During front-end engineering and design (FEED), a survey was conducted to select the appropriate BOG handling configuration. Using lessons learned from existing plants, a combination of heat exchangers and direct LNG BOG contactors was applied to maximize BOG condensation. Fig. 2 illustrates the details of the system that was designed.

 

  Fig. 2. Proposed configuration of BOG
  recondensation system. 



Simulation model

A simulation platform was used to run case study scenarios, and the Peng-Robinson equation of state was utilized as a base correlation for the fluid package. The rest of the options in the fluid package were maintained at default values.

Case studies

In LNG receiving terminals, generated BOG can be recondensed using high-pressure LNG before being regasified. The dewpoint of BOG is a function of its composition. In turn, the N2 content of BOG has the greatest impact on dewpoint, as N2 is the most volatile component in BOG composition.

The nitrogen mole fraction in BOG is directly related to the N2 content of LNG. The higher the N2 content in the LNG, the more the N2 vaporizes with BOG. In the performed case studies, the N2 mole fraction in BOG is in the range of .05–.25. (LNG N2 mole percentage is a maximum of 2%; most LNG specifications contain less than 2 mol% N2.) Higher N2 content in BOG shifts the multiphase area to the left in a phase-envelope diagram—i.e., full condensation can be achieved at higher BOG pressures.

Keeping this fact in mind, at certain LNG compositions, greater BOG generation will result in a lower concentration of N2 in the vapor phase. It is, therefore, common to see maximum N2 mol% in lean LNG BOG compositions, along with minimum BOG generation in a facility, as can be inferred from Figs. 4–6. The higher the N2 content, the more energy is required to recondense the BOG. Two phase-envelope diagrams are shown in Fig. 3, wherein the phase-change behaviors of different compositions and BOG generation rates are compared.

 

  Fig. 3. BOG phase envelope charts for
  two extreme cases. 



 

  Fig. 4. High-high pressure (LNG pressure
  of 100 barg) condensation performance
  for different cases. 



 

  Fig. 5. High-pressure (LNG pressure of
  70 barg) condensation performance
  for different cases. 



 

  Fig. 6. Low-pressure (LNG pressure of
  40 barg) condensation performance
  for different cases. 



Results

Although BOG condensation can start from BOG pressures as low as 3 barg, the majority of the BOG will be turned into liquid only at pressures higher than 6 barg (Figs. 4–6). Setting BOG operating pressure at the highest possible level will ensure full condensation, but it may not be a cost-effective or energy-efficient option.

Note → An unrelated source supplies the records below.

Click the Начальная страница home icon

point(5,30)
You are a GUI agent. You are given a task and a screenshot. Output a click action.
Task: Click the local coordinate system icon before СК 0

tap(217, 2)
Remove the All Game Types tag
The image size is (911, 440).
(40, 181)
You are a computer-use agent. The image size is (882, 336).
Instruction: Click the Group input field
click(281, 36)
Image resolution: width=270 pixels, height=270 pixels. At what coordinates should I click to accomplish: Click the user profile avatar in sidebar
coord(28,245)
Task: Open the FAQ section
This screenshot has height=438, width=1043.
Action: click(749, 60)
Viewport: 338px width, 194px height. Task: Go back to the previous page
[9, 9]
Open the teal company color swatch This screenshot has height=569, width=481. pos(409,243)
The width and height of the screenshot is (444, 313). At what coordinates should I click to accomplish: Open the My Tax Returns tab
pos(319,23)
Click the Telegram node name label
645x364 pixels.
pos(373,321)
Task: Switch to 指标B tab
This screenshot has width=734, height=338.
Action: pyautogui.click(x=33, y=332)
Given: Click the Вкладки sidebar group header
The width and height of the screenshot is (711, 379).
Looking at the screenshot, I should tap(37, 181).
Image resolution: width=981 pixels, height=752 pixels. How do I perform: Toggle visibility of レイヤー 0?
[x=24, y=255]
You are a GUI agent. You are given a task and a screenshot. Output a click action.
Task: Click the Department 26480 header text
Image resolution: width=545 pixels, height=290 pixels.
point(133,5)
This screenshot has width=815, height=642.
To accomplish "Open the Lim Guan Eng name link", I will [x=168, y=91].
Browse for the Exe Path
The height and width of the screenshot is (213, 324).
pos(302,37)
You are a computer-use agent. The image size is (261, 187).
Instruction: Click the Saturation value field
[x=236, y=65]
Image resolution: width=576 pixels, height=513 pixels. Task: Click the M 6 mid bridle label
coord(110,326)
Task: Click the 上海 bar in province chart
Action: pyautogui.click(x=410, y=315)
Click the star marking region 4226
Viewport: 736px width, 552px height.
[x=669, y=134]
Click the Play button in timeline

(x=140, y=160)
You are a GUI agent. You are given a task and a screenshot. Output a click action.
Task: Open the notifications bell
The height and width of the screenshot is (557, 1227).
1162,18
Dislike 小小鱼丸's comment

An OPEX study was performed to discern the optimum operating pressure range. The main items considered in the OPEX calculations were electricity and fuel gas cost (Table 1 and Fig. 7).

 

  Fig. 7. OPEX comparison for different
  operating scenarios in high-pressure case. 


From Fig. 7, it can be seen that, during normal operation (no LNG cargo unloading), a pressure range of 7 barg to 8 barg minimizes OPEX. A clearer prospective of the operating scenarios for high-pressure LNG can be derived from Table 1. Here, the most credible scenario is shown as a lean composition with minimum BOG generation, and OPEX and BOG flaring results are tabulated.

 


Recommendations

It is advisable to design a BOG handling system for a maximum operating pressure of 8 barg. At an operating pressure of 7 barg to 8 barg, both BOG flaring and OPEX are kept to a minimum.

Acknowledgment

I would like to take the opportunity to express my thanks to the entire project team at Ranhill Worley-Parsons, which supported me during this study—especially Jag Ghantala (project manager) and Viren Vartak (process lead), who reviewed this article and encouraged me to publish the study results. HP

The author 
 

Majid Zolfkhani holds degrees in chemical engineering from Sharif University of Technology (BSc) and Iran University of Science and Technology (MSc), both in Tehran. Mr. Zolfkhani is a chartered member of the Institution of Chemical Engineers (IChemE), as well as a chartered member of Engineers Australia, with 12 years of process engineering experience. He has worked with Ranhill WorleyParsons since March 2008 as a senior process engineer, accepting technical and leadership roles for a variety of brownfield, greenfield, offshore and onshore projects.